Ainda segundo o presidente da entidade, já era difícil ser taxista por causa do trânsito e a criminalidade dificulta ainda mais. “O trânsito está horrível. E ainda tem que enfrentar ladrão. A criminalidade aumentou por inércia das autoridades”, afirma.

Falta de policiamento
Os taxistas atribuem o aumento da criminalidade na região do Morumbi à redução do contingente da Polícia Militar no bairro. No entanto, o comandante da 5ª Companhia da PM, capitão Ednaldo Soares Alexandre, refuta a afirmação. Ele diz que o número de bases na região continua o mesmo e que não tem informações de que este tipo de delito (contra taxistas) esteja ocorrendo na região. “Houve até uma redução no índice de criminalidade na região. O problema do Morumbi é a proximidade com a comunidade de Paraisópolis. Ainda existe um choque de desigualdade. São comuns pequenos roubos e furtos de jovens desarmados”, afirma.
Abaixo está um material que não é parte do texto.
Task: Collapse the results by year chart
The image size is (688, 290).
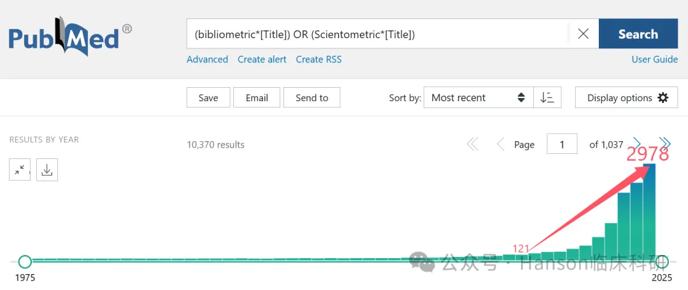Action: click(20, 170)
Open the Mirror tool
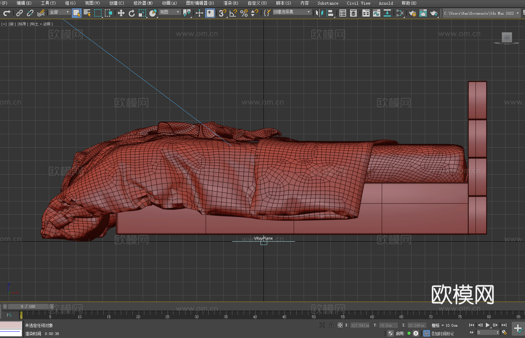Viewport: 525px width, 338px height. (319, 13)
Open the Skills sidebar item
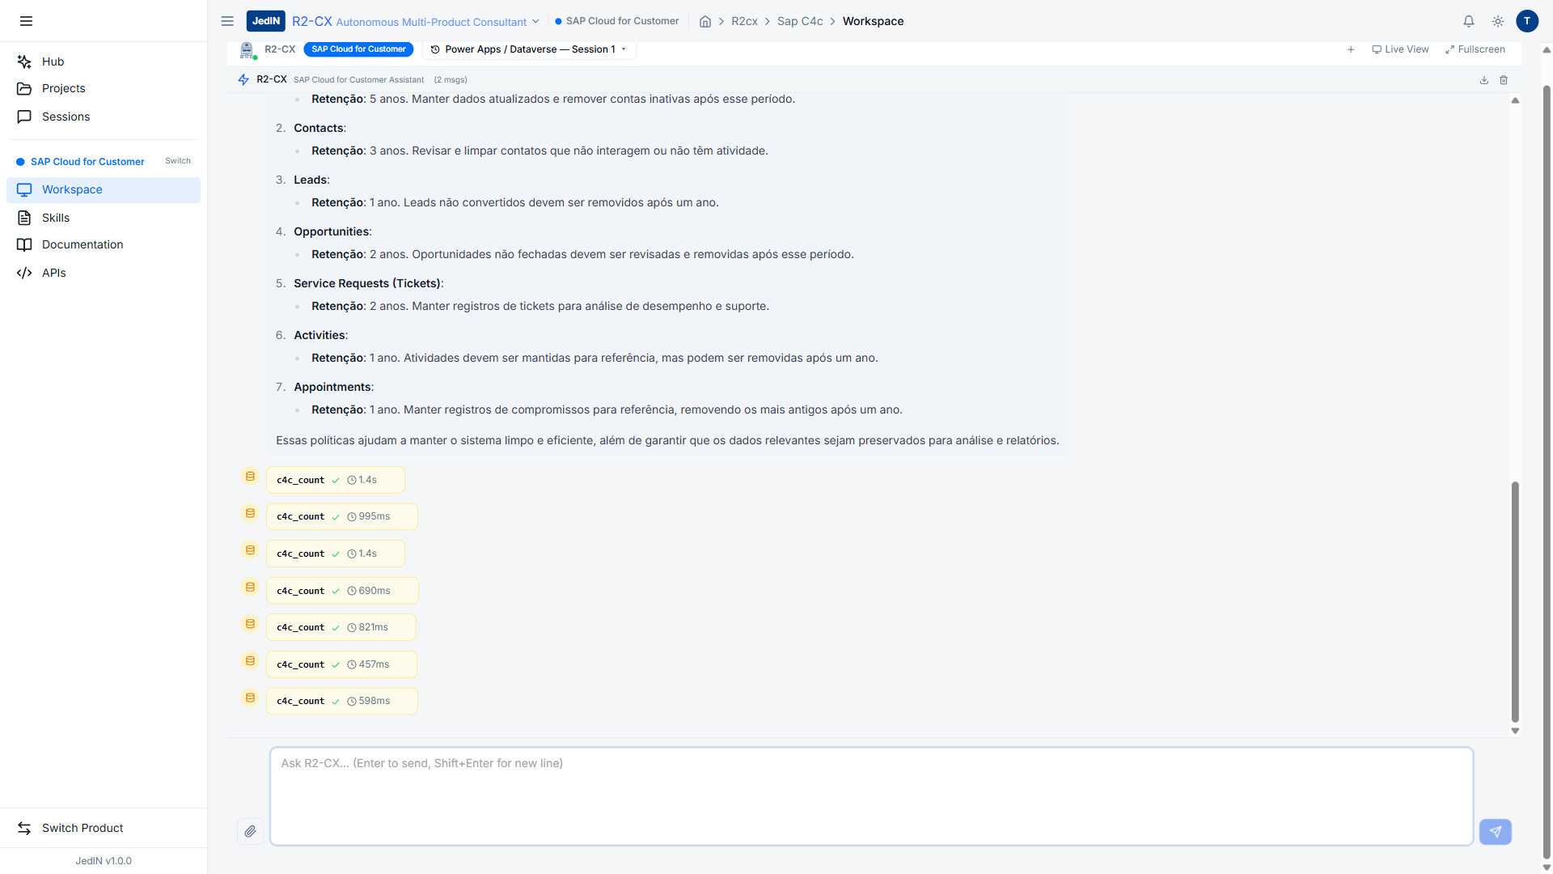The image size is (1553, 874). coord(56,218)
Procurada, a assessoria de imprensa da Polícia Militar não indicou os responsáveis pelos demais bairros citados para falar sobre as reclamações dos taxistas.

Para a Secretaria da Segurança Pública, os casos citados são isolados, já que roubos e furtos estão em queda na capital. Em nota, a SSP informa que neste ano na cidade, em comparação a 2009, os roubos seguidos de morte caíram de 100 para 76 casos e os de veículos retrocederam 2,92%. Já os roubos em geral caíram de 118.484 em 2009 para 106.292 em 2010, de acordo com a pasta.

Ainda segundo a secretaria, os furtos em geral em 2010 tiveram queda de 3,04% em relação a 2009, com 5.371 casos a menos. O número de furtos de veículos em 2010 caiu 0,49%, com 212 casos a menos que o anotado no ano anterior, diz a SSP.